The cruiser USS Boston, one of the ships in Dewey’s squadron at Manila Bay, was also one of the first vessels of the “New Navy” begun during the 1880s. With its sister ships Atlanta and Chicago, and the dispatch vessel Dolphin, it was part of the “Squadron of Evolution,” often referred to as the “ABCD ships.” Note that despite its steel construction, it still carried a full suit of sails, and it carried most of its guns in broadside. (U.S. Navy)

There were two entrances into Manila Bay, and Dewey had selected the wider of them—Boca Grande—primarily to maximize the range from the Spanish shore batteries. Dewey had received reports that the Spanish had sown mines in the channel, but he was skeptical. He knew that mooring contact mines in the deep water of the Boca Grande Channel would be difficult in any case, and he doubted that the Spaniards had either the time or the expertise to do it effectively. Even if there were mines in the channel, he believed the tropical waters of Manila Bay would render most of them inoperable, and he suspected that all the reports he had received about mines were part of an elaborate ruse by the Spanish to discourage him from forcing the entrance to the bay.

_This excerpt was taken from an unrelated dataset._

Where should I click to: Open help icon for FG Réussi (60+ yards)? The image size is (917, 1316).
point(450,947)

On the other hand, the threat from the Spanish shore batteries was very real. Dewey knew that the Spanish had several 5.9-inch guns on Corregidor, as well as 4.7-inch guns on the smaller islands in the channel: El Fraile to starboard and Caballo to port. He had no intention of stopping to shoot it out with them; his goal was to get past them into the bay and seek out the Spanish naval squadron. In making this determination he was not only thinking of Mahan’s declaration that the primary object of any naval campaign must be the enemy’s main battle fleet but also recalling his own experience more than thirty years before, when as a young midshipman during the Civil War he had served under David Glasgow Farragut in that officer’s dramatic run up the Mississippi River. Just as Farragut had run past Forts Jackson and St. Philip to capture New Orleans, so now did Dewey intend to run past El Fraile and Caballo into Manila Bay.

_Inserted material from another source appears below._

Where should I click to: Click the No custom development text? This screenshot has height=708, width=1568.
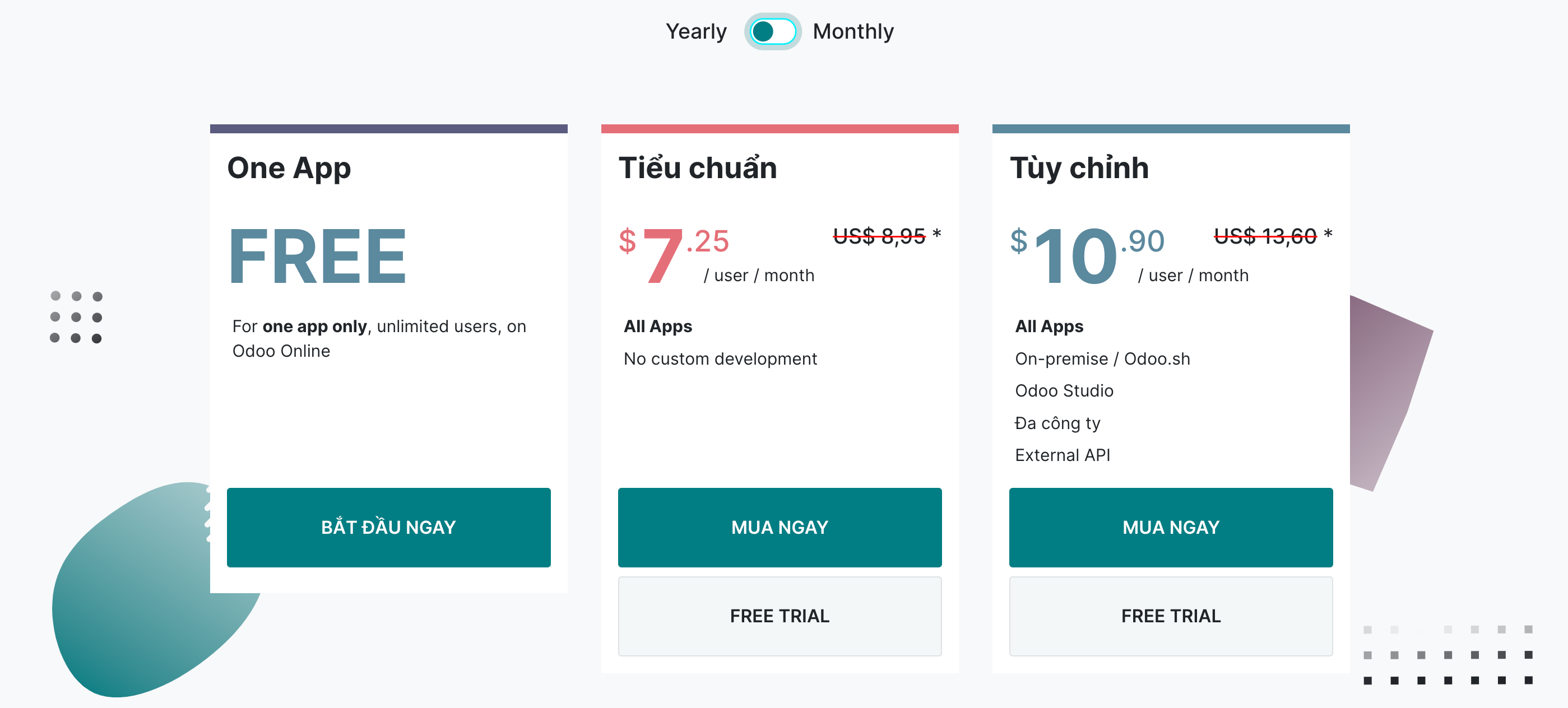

The narrow part of the channel was now at hand; it was just before midnight when the Olympia came abreast of Corregidor. “That was the hardest part,” one sailor recalled, “not knowing which moment a mine or torpedo would send you through the deck above.” As the island slid past, “men held their breaths and hearts almost stood still.” But there was no sign of life ashore. Dewey may have begun to wonder if his entire squadron might slip into the bay undetected, and he passed the word for the crew to stand down. Then, just as the Olympia was passing El Fraile, which appeared as a “jagged lump” only half a mile to starboard, Dewey changed course from due east to northeast by north in order to enter the bay. The Olympia’s stern swung toward El Fraile, and its fantail light became visible to the watchers on shore. At almost the same moment, the soot in the stack of one of the support vessels caught fire and a bright plume of flame shot up into the night, a beacon to anyone watching. At once a light from El Fraile blinked out a signal, a response blinked back from Corregidor, and a signal rocket streaked skyward. An orange stab of flame on El Fraile was followed in a few seconds by a muffled thump, and a shell whistled overhead. The crew raced back to man the guns, and there was a moment of confusion in the dark as running men collided into one another, “falling over hoses, ammunition, etc.”

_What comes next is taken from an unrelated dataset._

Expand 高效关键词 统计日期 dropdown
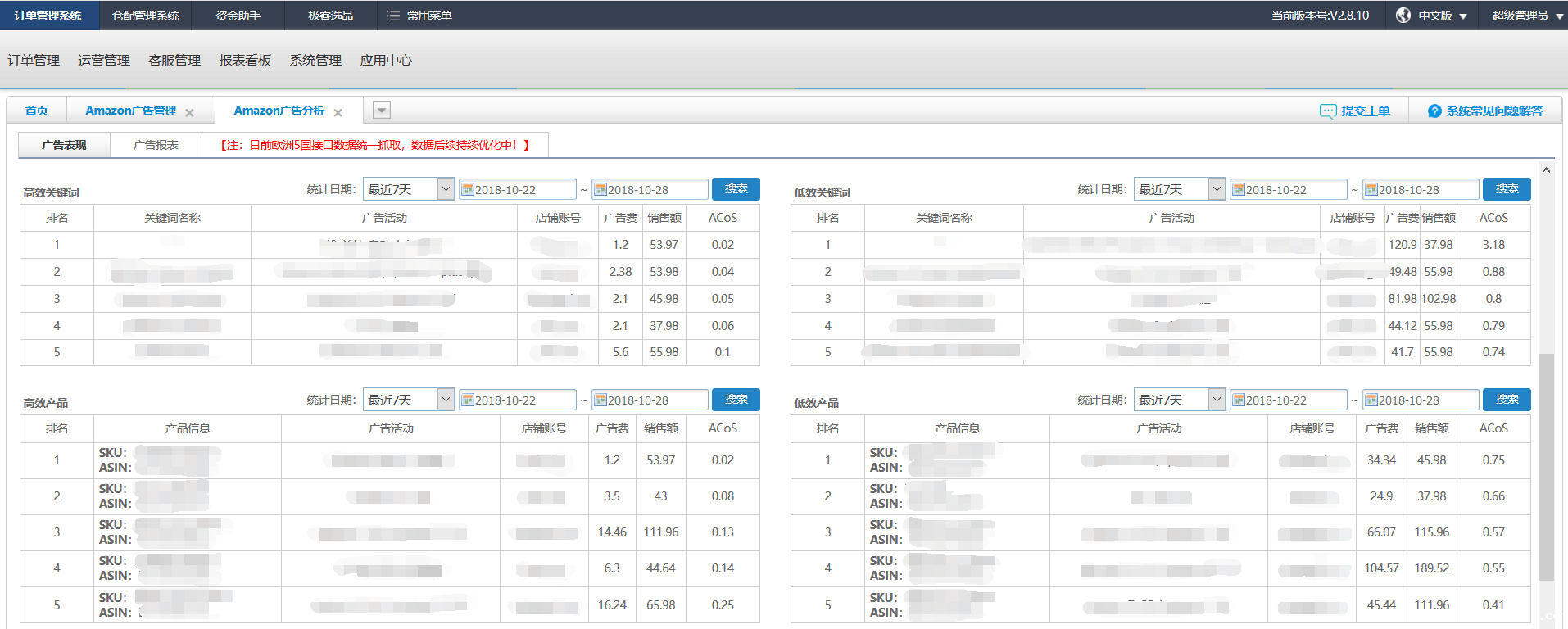Image resolution: width=1568 pixels, height=629 pixels. (x=446, y=189)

Behind the Olympia, the Boston, the Concord, the Raleigh, and even the supply ship McCulloch all returned fire, but the flagship’s guns remained silent. Dewey was looking ahead. His goal was to get past the batteries and into the bay, where he would find the Spanish naval squadron and destroy it. Consequently, the gun duel with the batteries guarding the Boca Grande was short. The El Fraile battery fired only three rounds; the Americans fired “only about 8 or 10 shots.” By 1:00 A.M., all the ships of the American squadron were through the Boca Grande and into the bay. The Americans had found no evidence of mines, nor had there been any other resistance beyond those three shots from the battery on El Fraile. Dewey pointed the Olympia toward the faint glow of the city lights of Manila in the distance. As the American squadron cruised slowly eastward, “the white glow on the northeast broke into bright points of electric light, marking the avenues of Manila.” The fox was inside the henhouse. Somewhere on the broad surface of that bay, perhaps under the glow of those lights from the city, was the Spanish fleet of Rear Admiral Don Patricio Montojo y Pasaron, and with the day’s first light, Dewey intended to find it and sink it.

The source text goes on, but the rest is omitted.